Вдруг всего тебя стягивают, сводят, сжимают к одному такому случаю, происходит полное обезвоживание, насильственное, всей твоей жизни, загоняют в некую мизерную оболочку, обесценивают, выводят за черту. А ты под угрозой потерять общение с делом, людьми, которыми ты дорожил более, чем собой, многих из них почитал учителями.
А потом идешь с шапкой по кругу. Просишь, а это противно твоей натуре, — свидетельствовать, что ты мастер своего дела. Что ты вошел в научный флот, приобретя многие нужные навыки. Ты вынужден предлагать собственную самооценку. И, хотя она справедлива, сама необходимость ее свидетельствовать для меня катастрофична. Вот в этом хомуте побыв, видишь ужасающе отчетливо всех действующих лиц сего «приключения».
Вы удивлялись, что Томас Манн даже трагические происшествия, судьбы называл приключениями.

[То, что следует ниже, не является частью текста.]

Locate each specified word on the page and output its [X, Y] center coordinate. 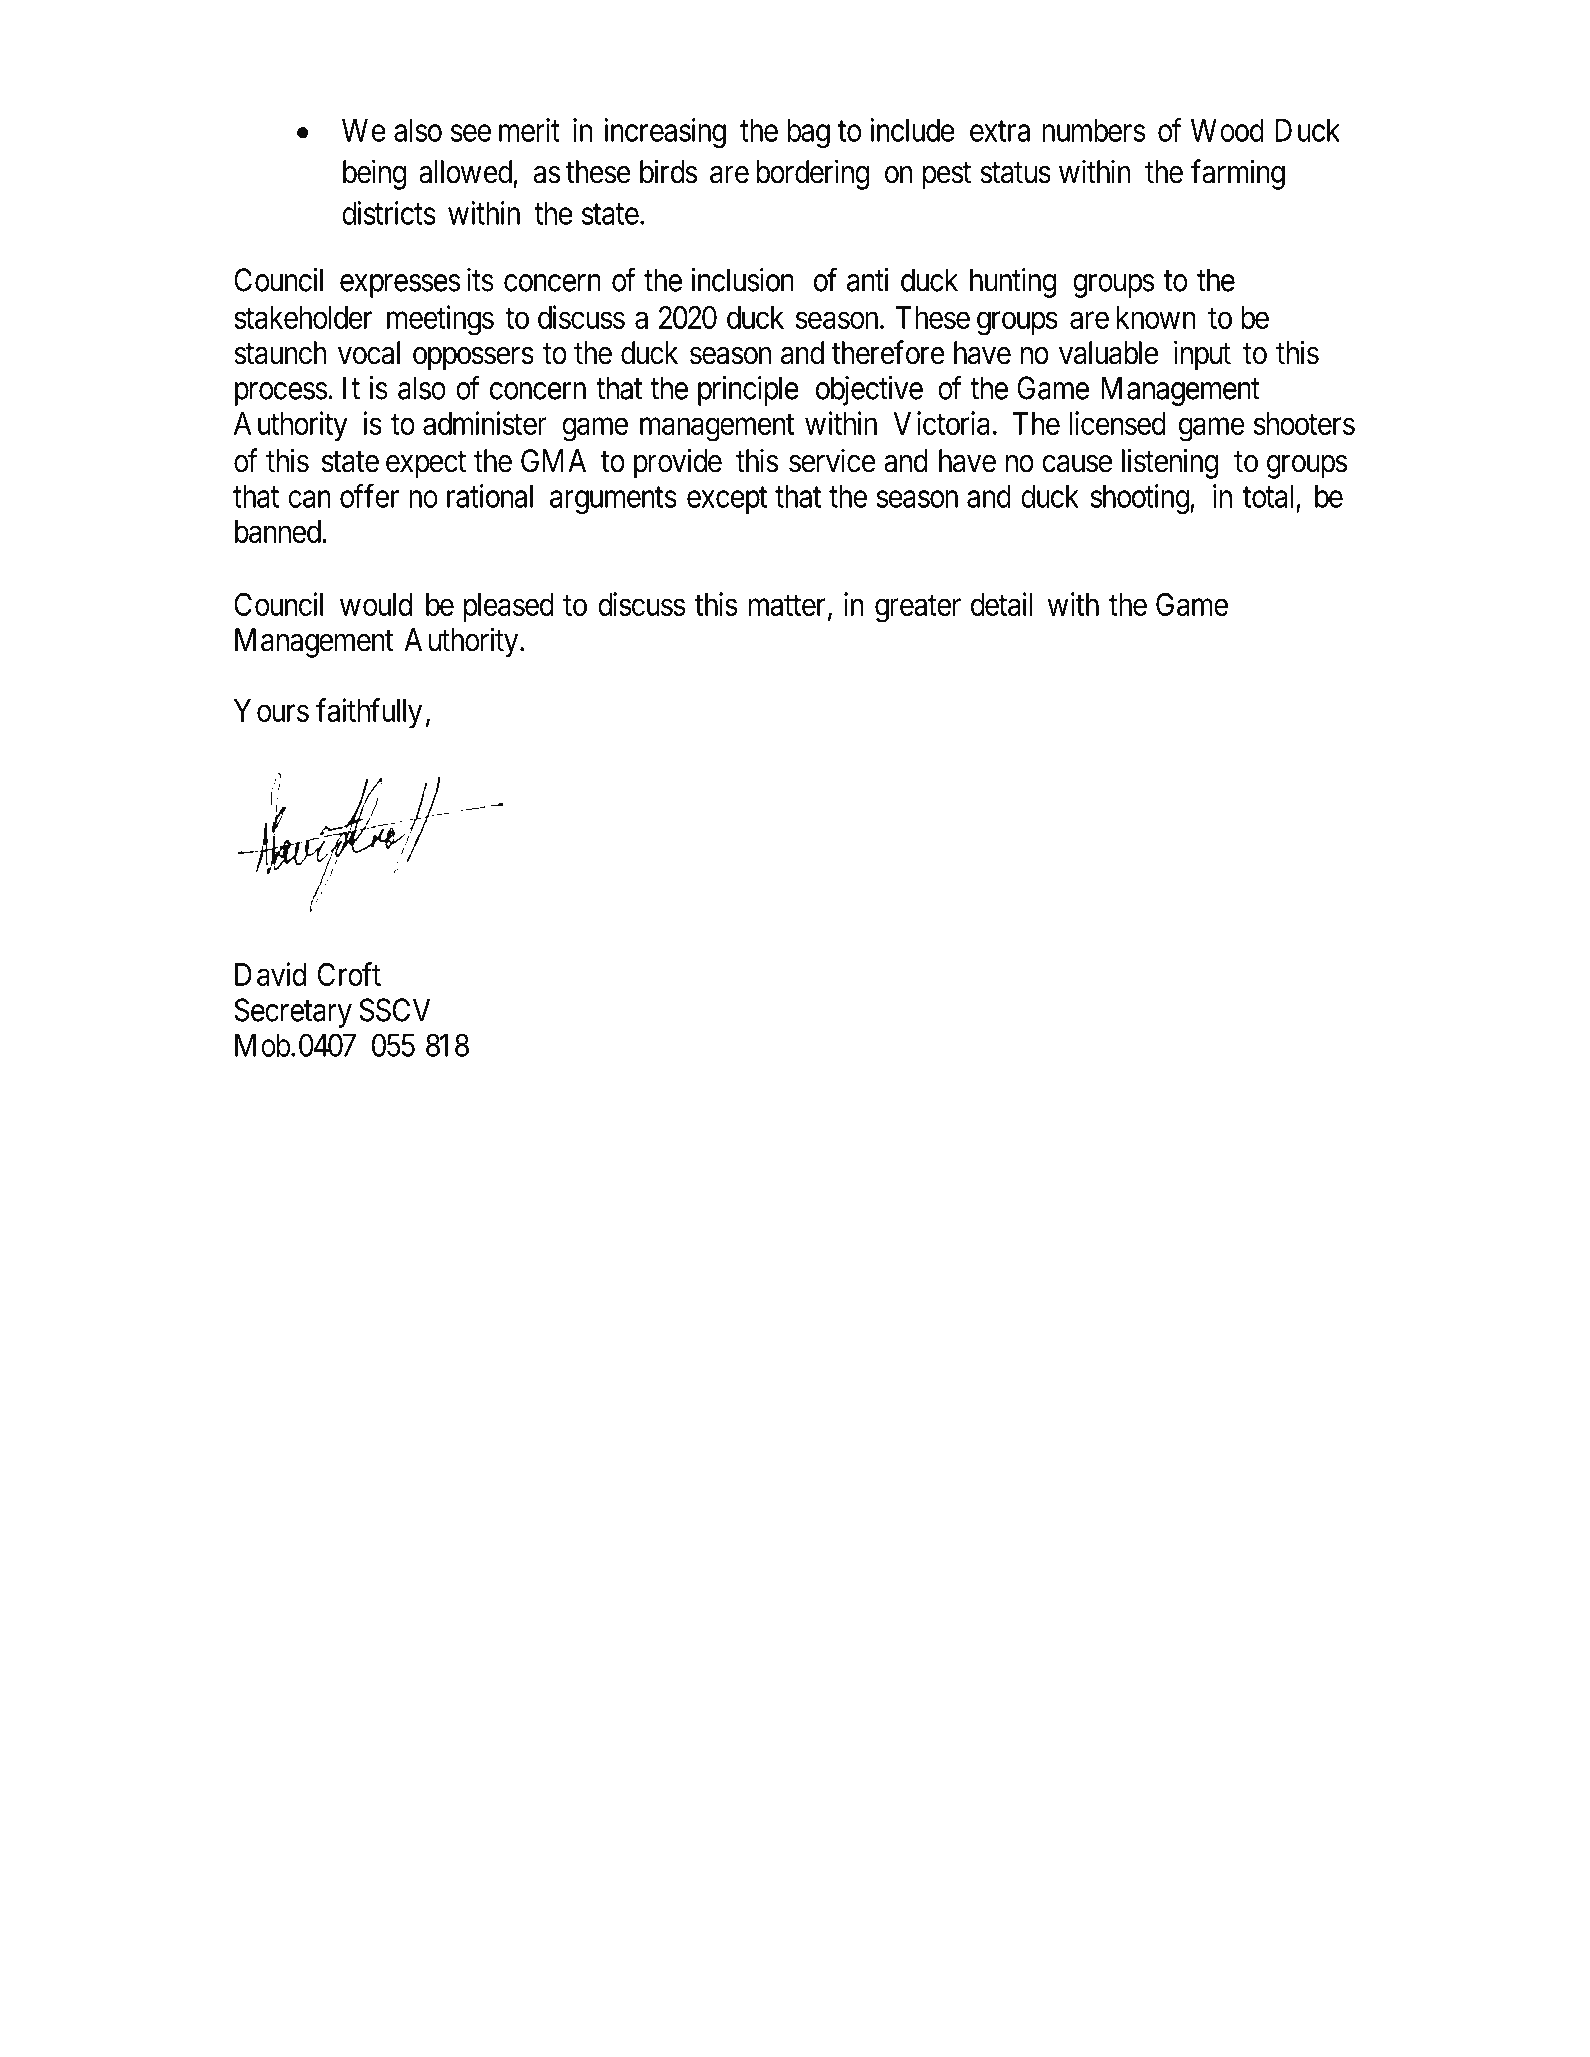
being [374, 174]
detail [1001, 604]
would [376, 604]
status [1015, 173]
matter [787, 605]
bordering [812, 174]
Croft [349, 974]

А ведь большинство персонажей этой истории по качествам своим тянут лишь на водевили на уровне госпожи Скотининой. «Вот как она оборачивается, ваша житуха!» — сказал мне, хохотнув, Семыкин.
И простейший вопрос всплыл передо мной: что думает он, произнося «наука»? Он-то, — голову даю на отсечение, да она и приуготована к тому, моя голова, — про науку, которой вы отдаете и живот свой, думает как про кормилицу не жизни, а чрева.

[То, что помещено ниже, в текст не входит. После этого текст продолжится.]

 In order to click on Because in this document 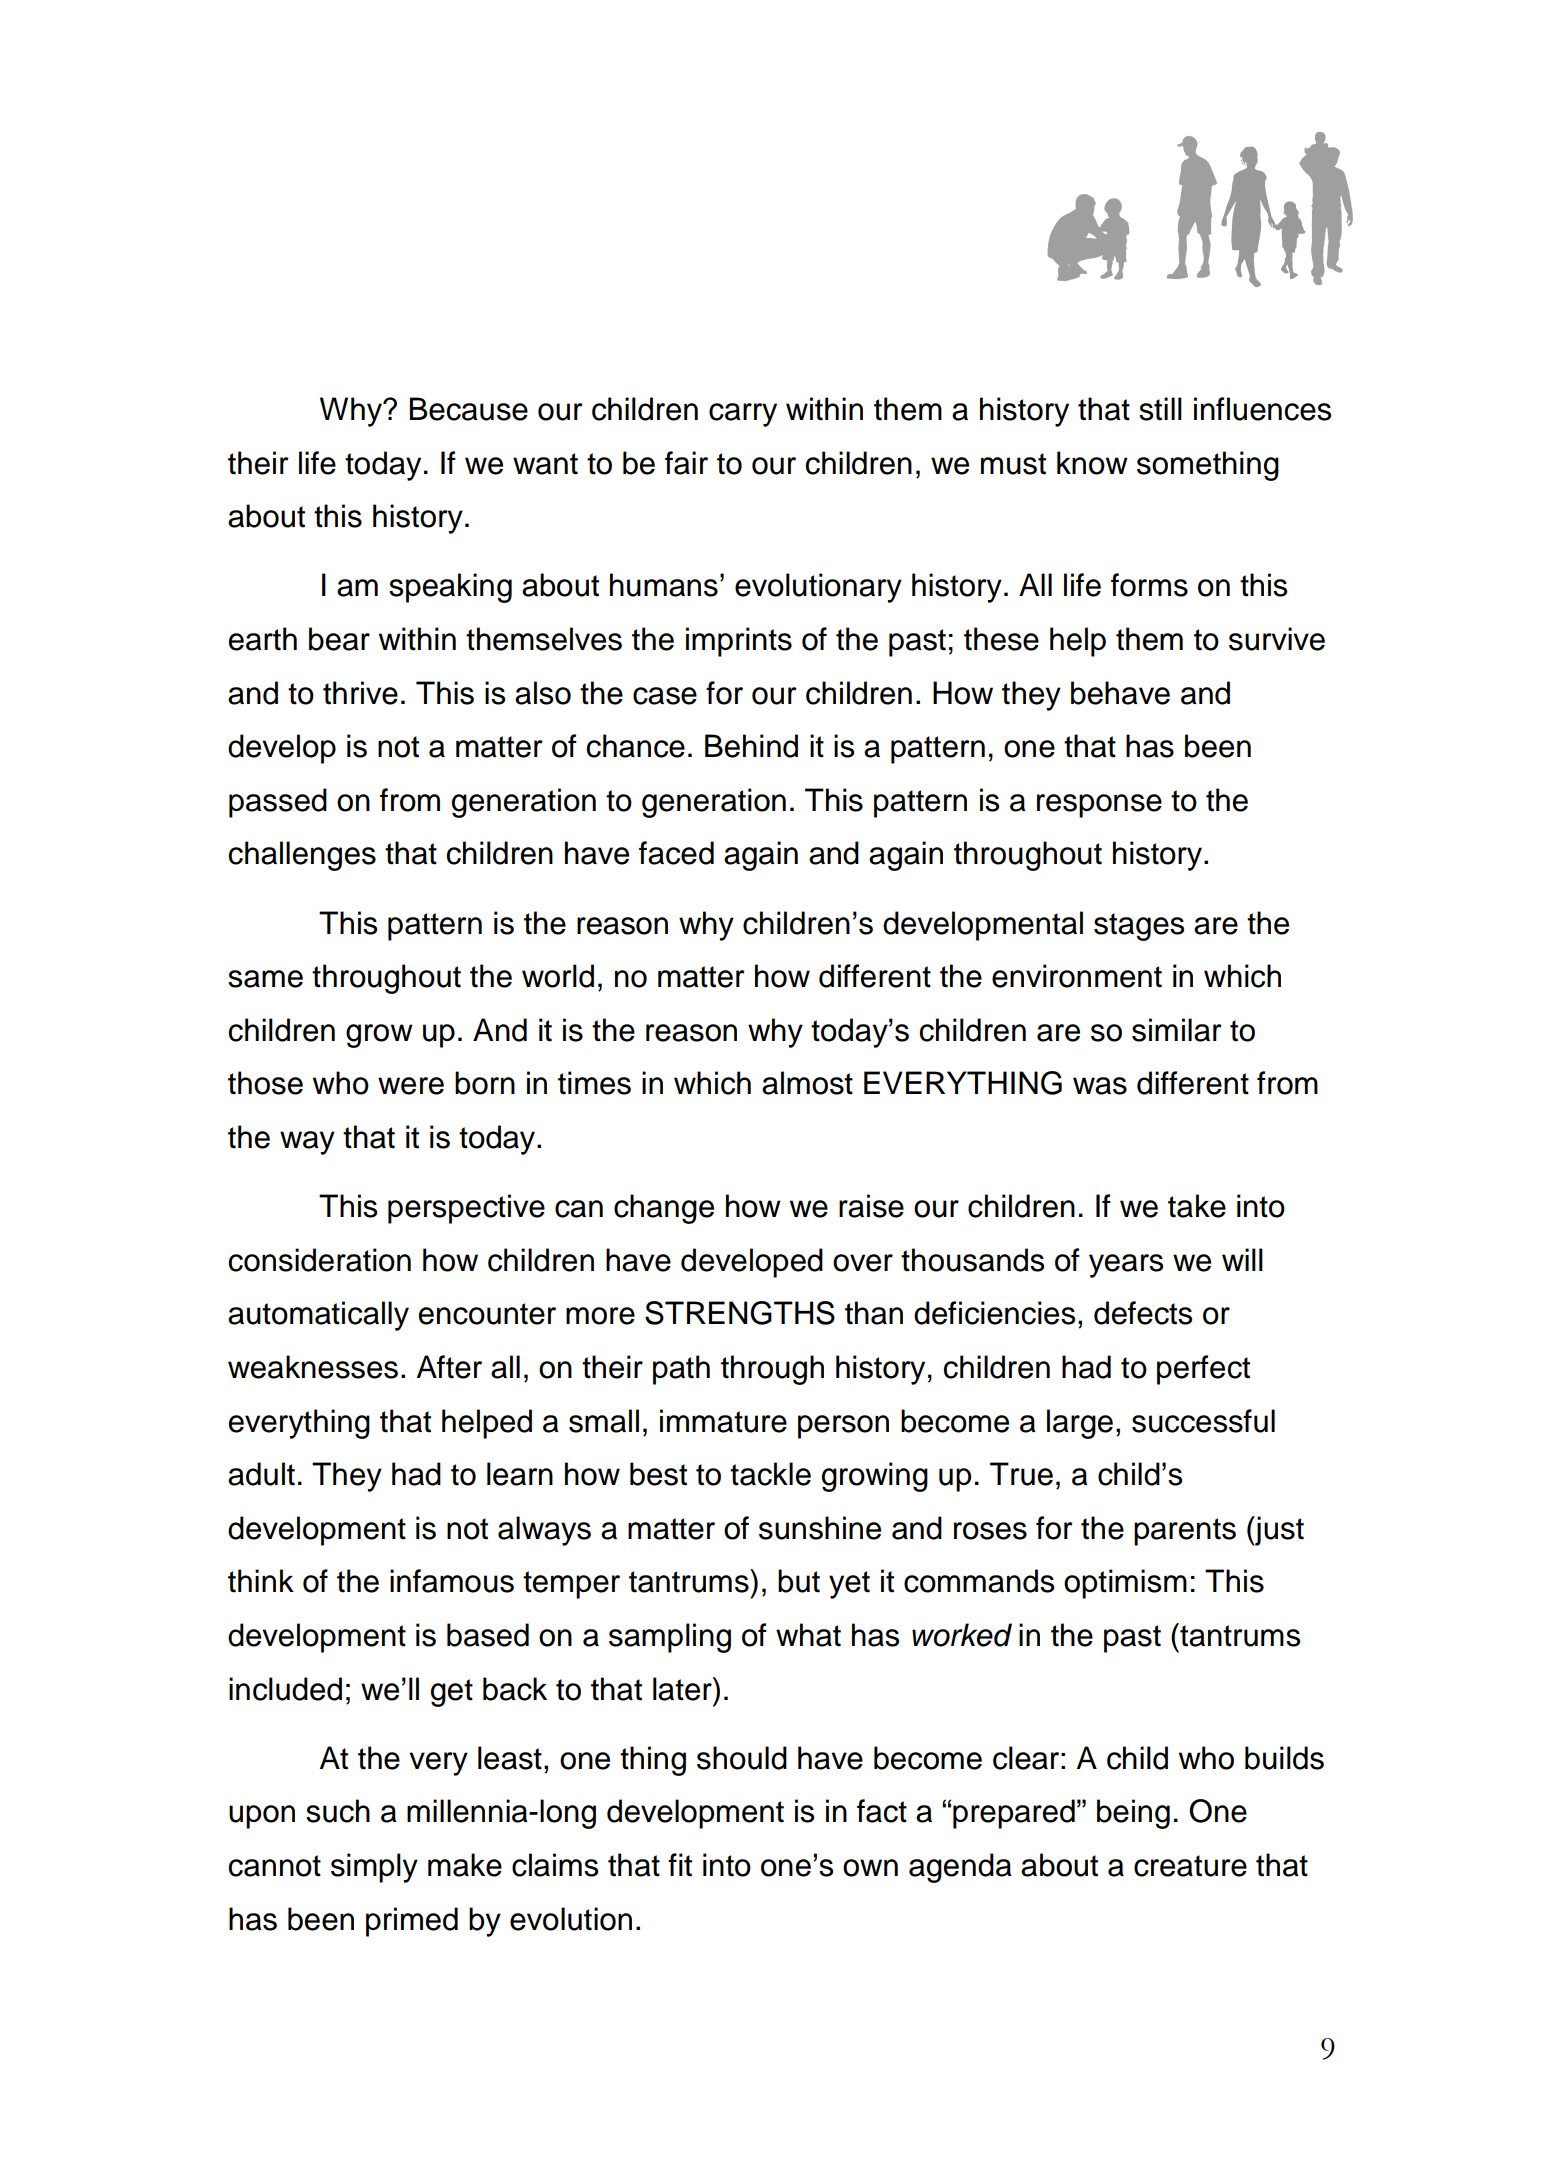, I will do `click(469, 409)`.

Но когда беда наступает тебе на пятки, невольно оборачиваешься к ней с возгласом: «Пошла прочь, такая-сякая!» И отрываешься от того темного, что обстигло, опрометью мчишься туда, где все еще длится праздник давней дружбы. Так вырвался я к нашему счастливому рейсу, когда мы вновь шли к Берегу Маклая, но уже рассчитывая провести на нем не часы, а дни. И оба знали: пристрастие ранней юности тоже сближало нас, приверженность Маклаю.

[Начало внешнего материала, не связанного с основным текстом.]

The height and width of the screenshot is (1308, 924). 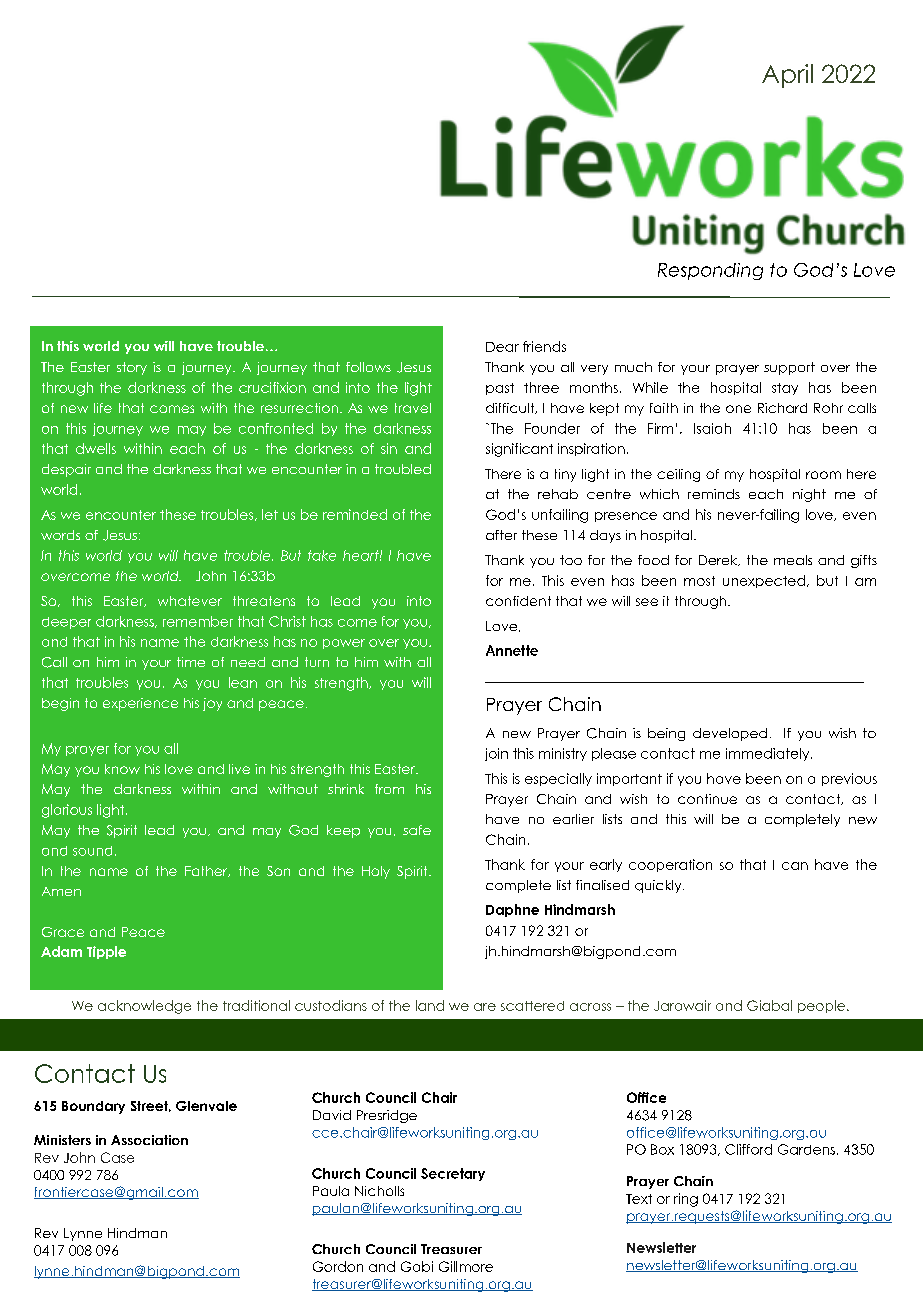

Вернувшись от следователя, я распахнул дверцы моего самодеятельного хранилища — шкафчика, и вот уже в кабинете зазвучали голоса бонгуанцев и Ваш, Рей.
Помните, были в Сиднее, как и я, видели Вы здание Морской биологической станции, построенное по проекту Миклухо-Маклая.
Мы дивились всему, немножко и странным казалось — потомки Маклая, внуки его Роб и Кеннет, живут в Австралии, но ведь хорошо знали: его преданная жена вернулась после смерти мужа к себе на родину с двумя маленькими сыновьями.
Вспомнилось, как я подолгу простаивал еще студентом перед коллекциями, собранными Маклаем, в Музее антропологии и этнографии в Ленинграде, разглядывая глиняные изображения предков папуасов с Новой Гвинеи и деревянные таблички с письменами с острова Пасхи. А в Сиднее мы разделяли эти переживания, удивительнейшие чувства, — вот и сбылась сумасшедшая мечта юности!
Я глазел на экспонаты и стенды в Сиднейском музее, и потом в доме Роба Маклая мы держали в руках неизвестные нам прежде рукописи, фотографии. Да, в Сиднейском университете, Митчеллской библиотеке и у Роба оказалось продолжение того, чем располагаем мы, — шлейф жизни!